William Blake stressed the “particulars,” how the details of daily life are continuous with cosmic totality. In Blake’s expansive vision the two perspectives interpenetrate and this all-inclusive vision animates and unifies his art in way that is unique in the history of art. In Jerusalem, the local village scene merges with vast space and opens on the mythic city:
Pancrass & Kentish-town repose
Among her golden pillars high,
Among her golden arches which
Shine upon the starry sky.
So my Black Friday visit to a Port Angeles fabric store acquires new significance. This particular Clallam anchorage is where the angels weave this narrative into the fabric of myth. Or maybe it was just a place where I could score a good deal on the canvas I need for my February art show.
I am imagining some large canvases painted in the muted, earthen tones of the gray, English landscape overlaid with an architecture of arches and pillars of insubstantial, golden light.

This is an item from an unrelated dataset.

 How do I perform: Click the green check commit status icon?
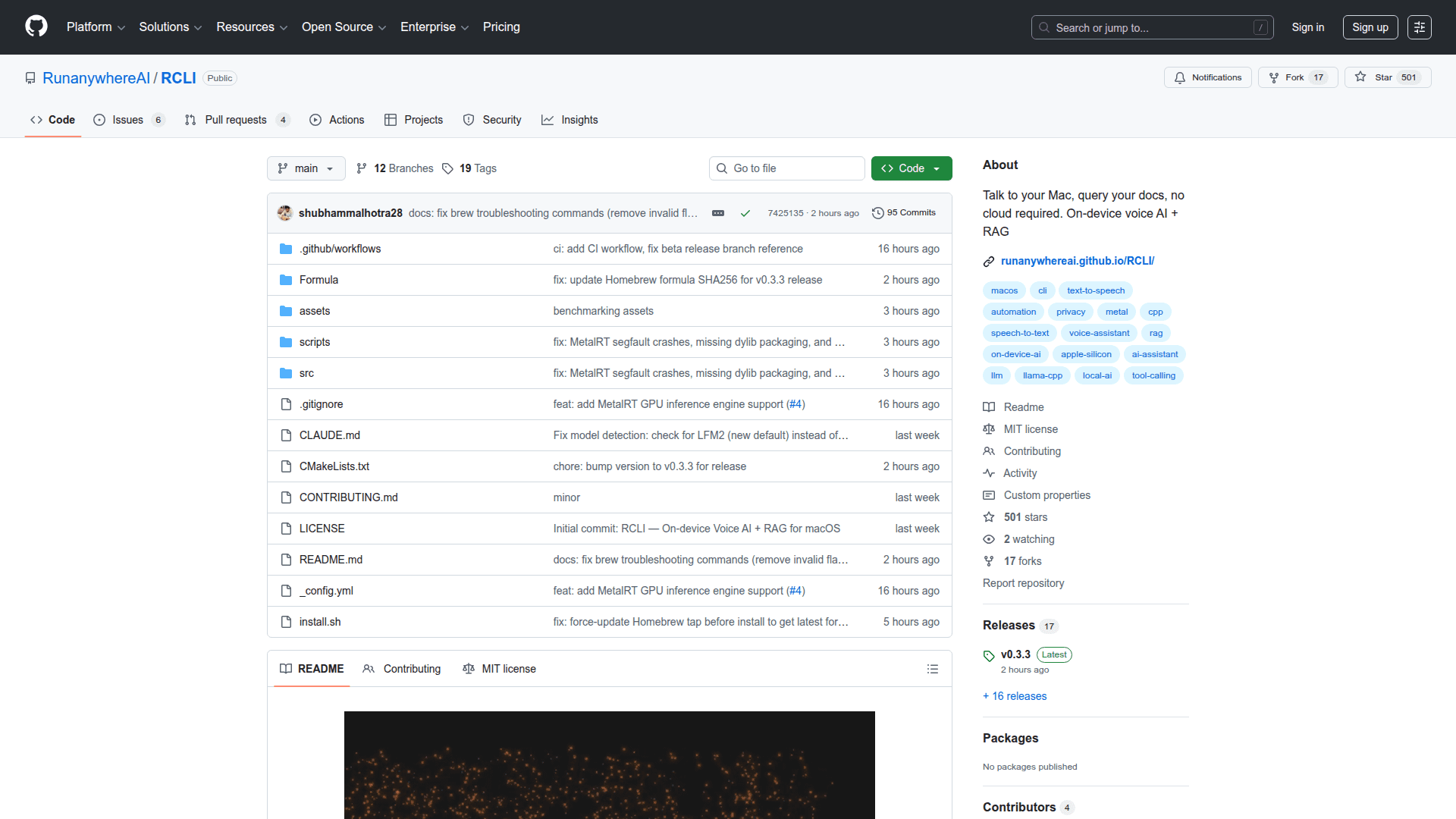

At the same time I continue the memory practice, learning Jerusalem “by heart” and using the mnemonic imagery of the memory stations as a starting point. These stations continue to evolve as I memorize the text and work the paintings. In this way I hope to in infuse the paintings with some of Blake’s generous, all-encompassing spirit.
This process may sound cumbersome, but it works well in maintaining a broad perspective and helps avoid a myopic fixation on details. This fixation is far from the non-dualistic attention to particulars Blake writes of. I hope my art may be as expansive and generous as his.
If you look closely at the background, some ethereal light forms emerge; vague figures who begin to emerge from beyond a misty veil. Or maybe the turpentine was just going to my head.